### Excerpt to read
┌──

Anionic Polymerization of an Amphiphilic Copolymer for Preparation of Block Copolymer Micelles Stabilized by π-π Stacking Interactions

Podsumowanie

The key steps of living anionic polymerization of phenyl glycidyl ether (PheGE) on methoxy-polyethylene glycol (mPEG-b-PPheGE) are described. The resulting block copolymer micelles (BCMs) were loaded with doxorubicin 14% (wt%) and sustained release of drug over 4 days under physiologically relevant conditions was obtained.

Streszczenie

In this study, an amphiphilic copolymer that includes a core-forming block with phenyl groups was synthesized by living anionic polymerization of phenyl glycidyl ether (PheGE) on methoxy-polyethylene glycol (mPEG-b-PPheGE). Characterization of the copolymer revealed a narrow molecular distribution (PDI < 1.03) and confirmed the degree of polymerization of mPEG₁₂₂-b-(PheGE)₁₅. The critical micelle concentration of the copolymer was evaluated using an established fluorescence method with the aggregation behavior evaluated by dynamic light scattering and transmission electronic microscopy. The potential of the copolymer for use in drug delivery applications was evaluated in a preliminary manner including in vitro biocompatibility, loading and release of the hydrophobic anti-cancer drug doxorubicin (DOX). A stable micelle formulation of DOX was prepared with drug loading levels up to 14% (wt%), drug loading efficiencies > 60% (w/w) and sustained release of drug over 4 days under physiologically relevant conditions (acidic and neutral pH, presence of albumin). The high drug loading level and sustained release is attributed to stabilizing π-π interactions between DOX and the core-forming block of the micelles.

└──

### Set of tasks
**1)** In the text on block copolymer micelles, what is given as the cause of the high drug loading level and sustained release?
**2)** Continue the text on block copolymer micelles from its final sentence.
The listing after this text comes from a separate source.

### Dataset content
┌──

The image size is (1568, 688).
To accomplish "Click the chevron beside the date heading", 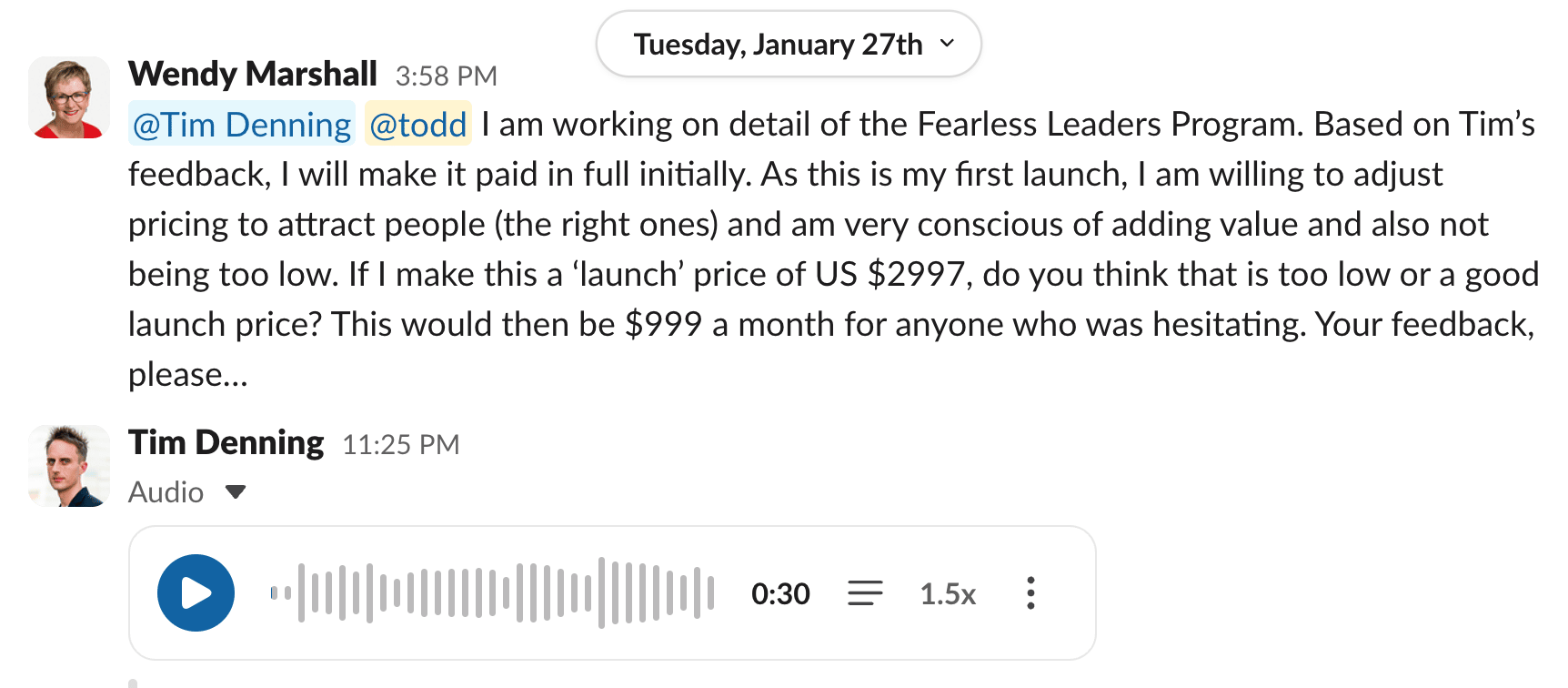I will 947,44.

└──

### Answers
**1)** Stabilizing π-π interactions between DOX and the core-forming block of the micelles.

**2)**
Wprowadzenie

In aqueous media, amphiphilic block copolymers assemble to form nano-sized block copolymer micelles (BCMs) that consist of a hydrophobic core surrounded by a hydrophilic shell or corona. The micelle core can serve as a reservoir for the incorporation of hydrophobic drugs; while, the hydrophilic corona provides an interface between the core and the external medium. Poly(ethylene glycol) (PEG) and its derivatives are one of the most important classes of polymers and one of the most widely used in drug formulation.^1-3 BCMs have proven to be a worthy drug delivery platform with several formulations relying on this technology now in late stage clinical development.⁴ Most commonly, the hydrophobic block of the copolymer is comprised of polycaprolactone, poly(D,L-lactide), poly(propylene oxide) or poly(β-benzyl-L-aspartate).^5-9

Kataoka's group investigated spherical micelles formed from PEO-b-PBLA and poly(ethylene oxide)-b-(polyaspartic acid-conjugated doxorubicin) for delivery of doxorubicin (DOX).^10,11 In their reports, they put forward that π-π interactions between the polymer-conjugated drug or PBLA and free DOX act to stabilize the micelle core resulting in increases in drug loading and retention. It is established that compatibility or interactions between a drug and the core-forming block are determinants of key performance related parameters.¹² In addition to DOX, a number of cancer therapeutics include aromatic rings within their core structure (e.g., methotrexate, olaparib, SN-38).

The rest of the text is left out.